You are viewing a plain text version of this content. The canonical link for it is here.
Posted to users@spamassassin.apache.org by Marshall Roch <ma...@exclupen.com> on 2005/08/25 06:04:26 UTC

Training a forwarding filter

Hi all,

This is my first post here.

I have a Gentoo box running Postfix IMAP and SpamAssassin.  Each user 
has a "Learn Spam" folder, and a cron job passes anything in that folder 
to sa-learn and then moves it to the Junk folder.

This works great, but the load is too much.  I'm trying to move 
SpamAssassin to a second server that will serve as a relay in front of 
the existing server.  However, I don't want to lose the ability to train 
the filter by simply moving bad mail into a different folder.

As far as I can tell, it's not possible to tell sa-learn to connect to a 
remote server.  So how can I get those spams into sa-learn on the relay?

--
Marshall Roch

Re: Training a forwarding filter

Posted by Loren Wilton <lw...@earthlink.net>.
> This works great, but the load is too much.  I'm trying to move
> SpamAssassin to a second server that will serve as a relay in front of
> the existing server.  However, I don't want to lose the ability to train
> the filter by simply moving bad mail into a different folder.
>
> As far as I can tell, it's not possible to tell sa-learn to connect to a
> remote server.  So how can I get those spams into sa-learn on the relay?

Share the disk that has the training folders on it?  If the only thing it is
used for (shared) is the spam learning the overhead shouldn't be a problem.

Use IMAP folders on one of the boxes?

Probably half a dozen other solutions.

        Loren


Re: Training a forwarding filter

Posted by Bob Proulx <bo...@proulx.com>.
Marshall Roch wrote:
> I have a Gentoo box running Postfix IMAP and SpamAssassin.  Each user 
> has a "Learn Spam" folder, and a cron job passes anything in that folder 
> to sa-learn and then moves it to the Junk folder.

Okay.  Sounds good.

> This works great, but the load is too much.

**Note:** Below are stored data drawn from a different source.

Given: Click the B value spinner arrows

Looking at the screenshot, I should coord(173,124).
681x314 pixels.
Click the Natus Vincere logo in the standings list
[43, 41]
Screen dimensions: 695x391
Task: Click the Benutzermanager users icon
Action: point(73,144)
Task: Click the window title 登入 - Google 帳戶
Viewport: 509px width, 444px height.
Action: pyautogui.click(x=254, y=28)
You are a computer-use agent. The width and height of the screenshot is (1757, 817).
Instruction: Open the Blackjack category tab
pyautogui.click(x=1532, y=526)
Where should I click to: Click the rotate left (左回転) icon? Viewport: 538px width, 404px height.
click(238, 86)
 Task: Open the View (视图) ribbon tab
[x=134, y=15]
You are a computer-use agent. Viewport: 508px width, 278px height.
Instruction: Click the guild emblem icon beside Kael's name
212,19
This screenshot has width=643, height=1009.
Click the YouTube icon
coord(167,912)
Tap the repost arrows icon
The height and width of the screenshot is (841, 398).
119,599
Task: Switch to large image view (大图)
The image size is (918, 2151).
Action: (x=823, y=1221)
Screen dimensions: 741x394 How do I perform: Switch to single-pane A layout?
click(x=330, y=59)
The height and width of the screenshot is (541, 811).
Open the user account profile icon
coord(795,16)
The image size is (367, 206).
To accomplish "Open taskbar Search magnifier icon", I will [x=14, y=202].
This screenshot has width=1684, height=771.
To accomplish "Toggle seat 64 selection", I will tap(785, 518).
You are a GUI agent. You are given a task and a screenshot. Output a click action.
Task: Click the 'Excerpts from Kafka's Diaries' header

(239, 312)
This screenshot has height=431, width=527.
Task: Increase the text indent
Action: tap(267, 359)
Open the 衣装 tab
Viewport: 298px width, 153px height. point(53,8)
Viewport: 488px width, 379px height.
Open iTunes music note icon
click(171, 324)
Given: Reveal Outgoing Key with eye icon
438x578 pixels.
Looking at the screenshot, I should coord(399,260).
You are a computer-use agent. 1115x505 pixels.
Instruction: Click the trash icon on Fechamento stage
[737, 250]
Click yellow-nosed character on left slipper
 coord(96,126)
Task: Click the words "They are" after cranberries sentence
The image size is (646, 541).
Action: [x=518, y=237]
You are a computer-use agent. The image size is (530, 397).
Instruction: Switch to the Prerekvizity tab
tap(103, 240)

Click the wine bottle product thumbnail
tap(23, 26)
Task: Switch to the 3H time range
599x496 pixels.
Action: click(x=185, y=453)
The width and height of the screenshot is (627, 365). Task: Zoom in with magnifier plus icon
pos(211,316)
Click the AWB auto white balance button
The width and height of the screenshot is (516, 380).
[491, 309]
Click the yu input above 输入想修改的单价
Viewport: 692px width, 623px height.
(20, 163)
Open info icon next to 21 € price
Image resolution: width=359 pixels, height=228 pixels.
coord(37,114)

The system load is a count of how many concurrent processes are in the
run queue at the same time.  So if you only have one process that is
doing what you say then the load should never be able to get above
one, because there is only one process.  If you really have a high
system load then this is telling me that you have multiple processes
running all at the same time.  That would be a different problem.
Because you probably should not be having that many processes all
running at the same time.

One common problem with cron tasks is that they can overrun the
previous task if it is still running.  If a cron task runs longer than
the time between cron tasks then you will start to stack up running
cron tasks.  Each task will get less cpu and take even longer.  More
tasks pile up, it is an unstable situation, and the system melts down.
I don't know if this is your problem but it very well could be.

If that is your problem then what I suggest is putting a semaphore in
your script so that if cron launches a task and the previous one is
still running that the later cron exits.  This will prevent tasks from
stacking up and will keep your system from melting down.  If this is
your problem and you would like a hint I would be happy to share some
code snippets from my scripts that do this.

> I'm trying to move SpamAssassin to a second server that will serve
> as a relay in front of the existing server.  However, I don't want
> to lose the ability to train the filter by simply moving bad mail
> into a different folder.
>
> As far as I can tell, it's not possible to tell sa-learn to connect to a 
> remote server.  So how can I get those spams into sa-learn on the relay?

You could always shuffle the mail from the bad folder over to the
other machine.

Bob